Markov chain analysis minimizes the “Why?” question in favor of asking “How many?” My current bet is that the rate of moves away from Trump fealty exceeds his “new convert” rate. If I am wrong, God help the nation. There are times when there is big change in one defection rate or another, but that is usually not required. Slow and steady often wins the race in Markov terms.

The Democratic Primary “restaurants”

The Markov chain concept can be extended to multiple “restaurants,” although this gets difficult to picture when there becomes an exponentially expanding set of loyalty and defection rates as more candidates enter the field. And one of the biggest “restaurants” currently out there is named “Undecided,” with its own defection and loyalty rates.

While the Iowa February caucus system has its share of critics, I found my past participation in the Democratic Party version of this event to be a fascinating study of Markov chains in action. After a year of having political candidates show up for coffee gatherings in even the smallest Iowa towns, you gather in a large room with your literal neighbors and “choose a restaurant” by standing in a group representing your candidate. If any groups comprise fewer than 15% of the total number of attendees, those people have to “choose another restaurant” after some time set aside of discussions and coaxing. This process continues until all less-than-15% groups are gone. Defection rates and loyalty rates get played out in real time.

Note that this could well be a messy process this year with so many candidates, and with so few candidates currently above that 15% threshold.  As the British say, Iowans are “spoilt for choice.” The candidates with the highest loyalty rates and lowest defection rates will gain representation to each county convention, where the winnowing continues, and hopefully eventual representation at the national Democratic convention.

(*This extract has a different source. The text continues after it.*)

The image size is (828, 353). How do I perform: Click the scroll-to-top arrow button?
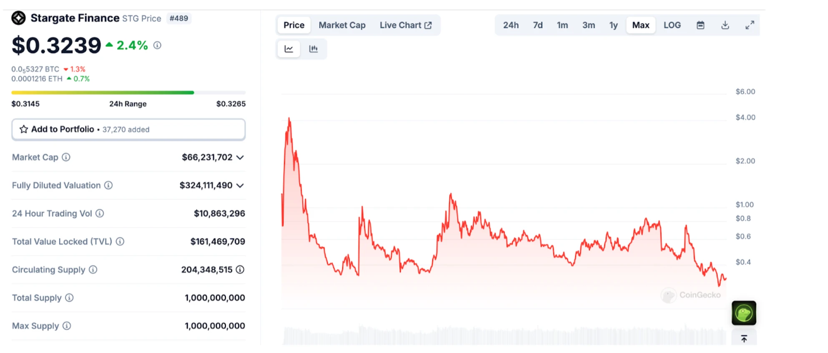[744, 339]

Real democracy can be a messy, hard-to-predict thing. We often forget that our Founding Fathers were themselves mostly elites (and obviously all males) who intentionally placed significant limits on pluralistic democracy, for example the original method for selecting members of the U. S. Senate and the entire mess of the Electoral College. The unintended consequences of that “original sin” first gave us only two viable political parties at any one time (a lesson most third-party advocates have yet to figure out) and more recently gave us Donald Trump.

In the meantime, think about why people keep coming back to some restaurants in your community, while other establishments fade away. Some candidates have enticed me for a one-time visit, but it gets harder for them to draw me back for seconds.

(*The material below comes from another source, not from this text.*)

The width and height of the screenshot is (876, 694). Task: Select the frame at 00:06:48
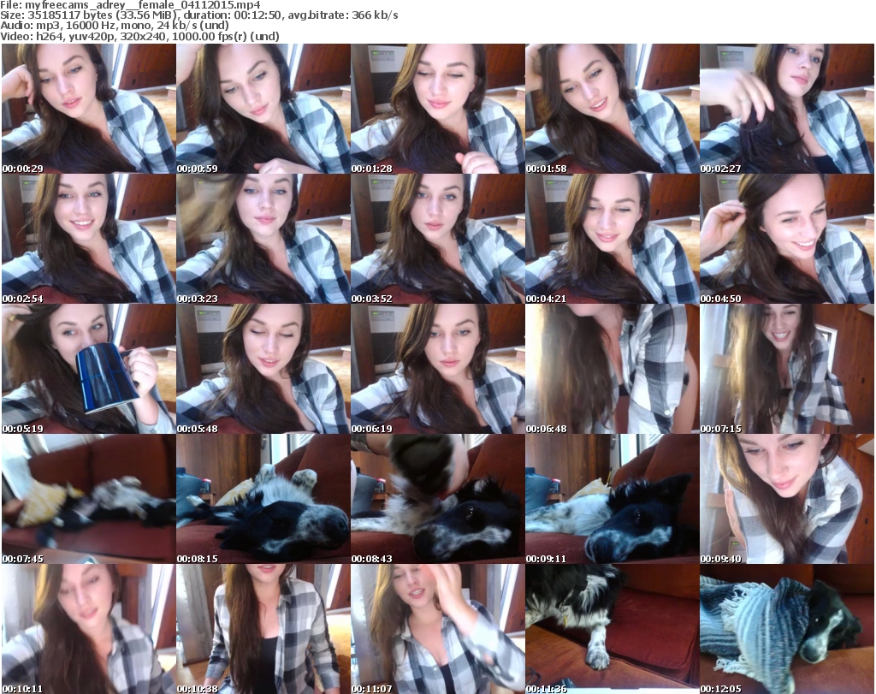click(612, 369)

The 1998 film Sliding Doors, featuring Gwyneth Paltrow, is a clever story about the effect of “What ifs?” and 50-50 odds.


Notes:

  1. Lots were drawn to select a thirteenth Christian apostle when one was chosen to replace the disgraced Judas Iscariot (see Acts 1:26).
  2. “Hard determinism” suggests that the initial state of the process and, say, the physics of the bouncing numbered balls in a lottery cage, determine the exact ball chosen. In other words, the process is only pseudo-random, or “random enough,” but the outcome is, as are all apparently-probabilistic outcomes, foreordained from time of the Big Bang. This position says that the events happening right now, at “time t”, are completely determined by the exact state of the universe the instant before now, “time t-1”.
  3. The shifts I documented at that time included past conservative support for moral probity from elected officials, for free trade, for small-d democratic institutions such as NATO, and for law-enforcement institutions such the FBI and the CIA. All of these have virtually flipped 180 degrees in a short period of time.